* The task: State how many lines of the data contain the word "agent", and write nothing besides the number.

(Records excerpted from a collection)
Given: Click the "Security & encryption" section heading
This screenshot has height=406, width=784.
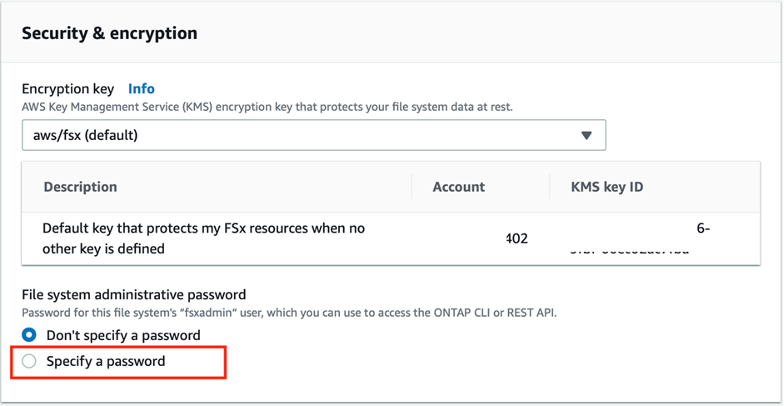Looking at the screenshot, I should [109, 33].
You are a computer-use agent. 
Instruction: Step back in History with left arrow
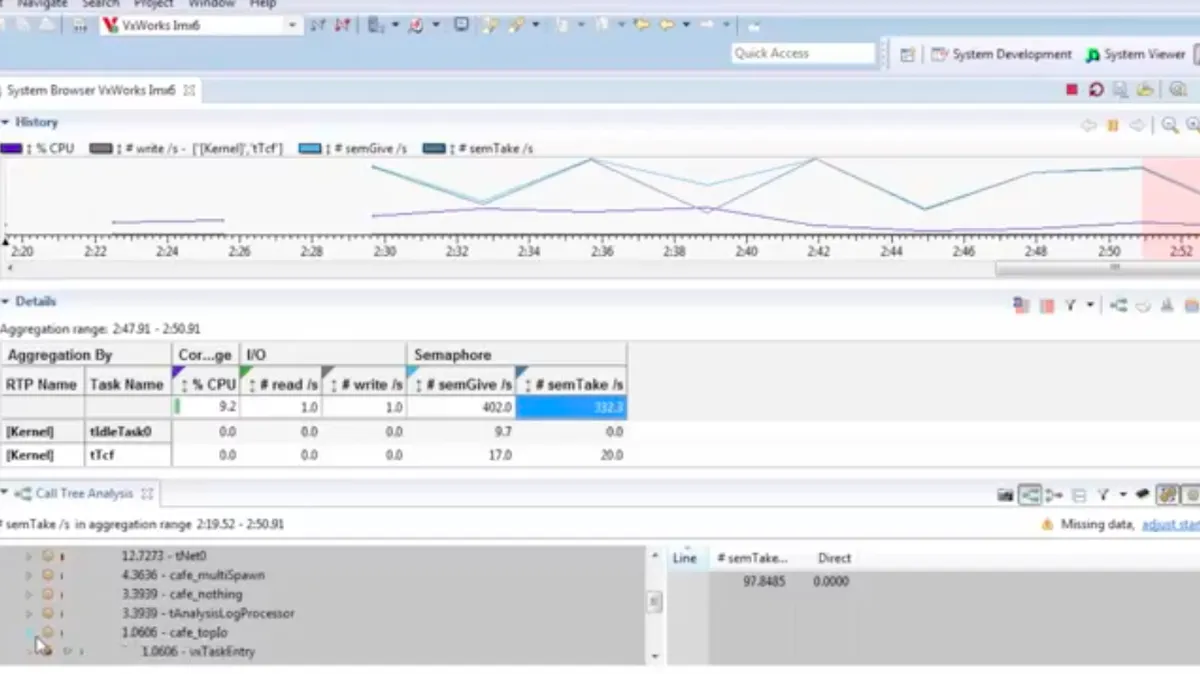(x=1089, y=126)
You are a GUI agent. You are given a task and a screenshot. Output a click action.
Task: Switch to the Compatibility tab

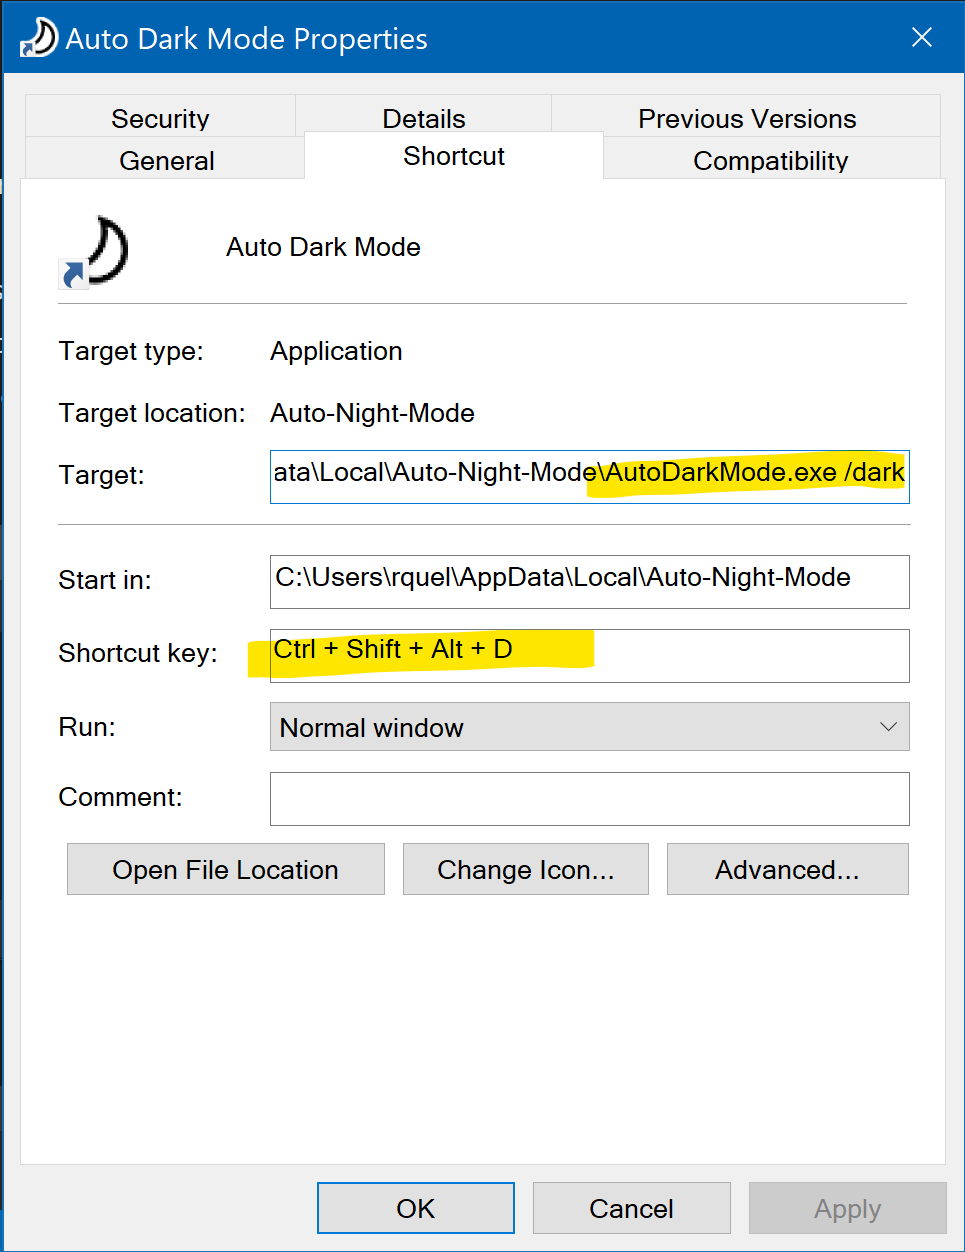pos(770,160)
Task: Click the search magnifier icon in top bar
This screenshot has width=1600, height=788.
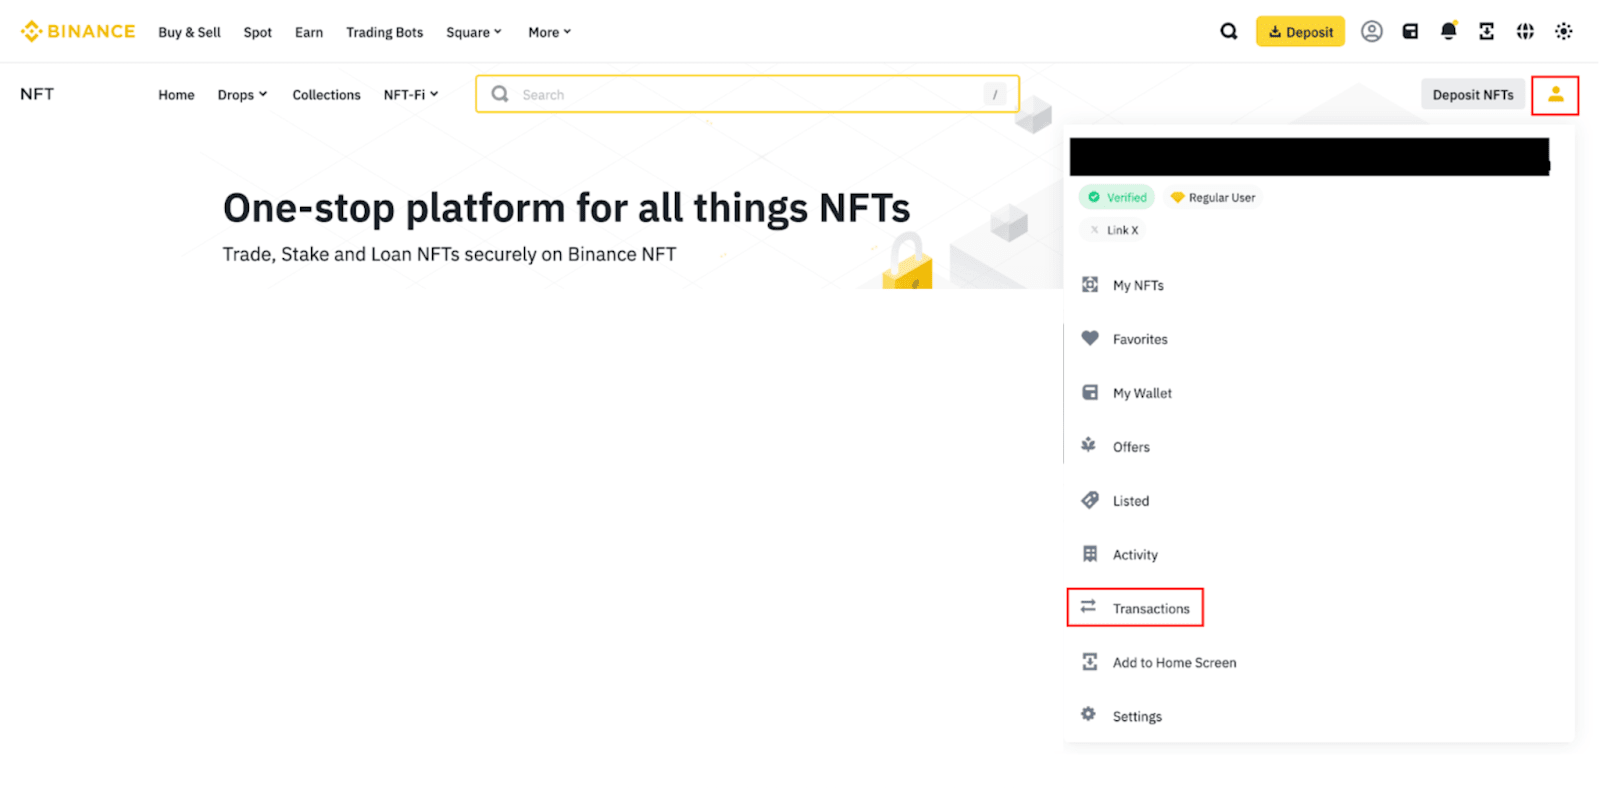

* Answer below: 2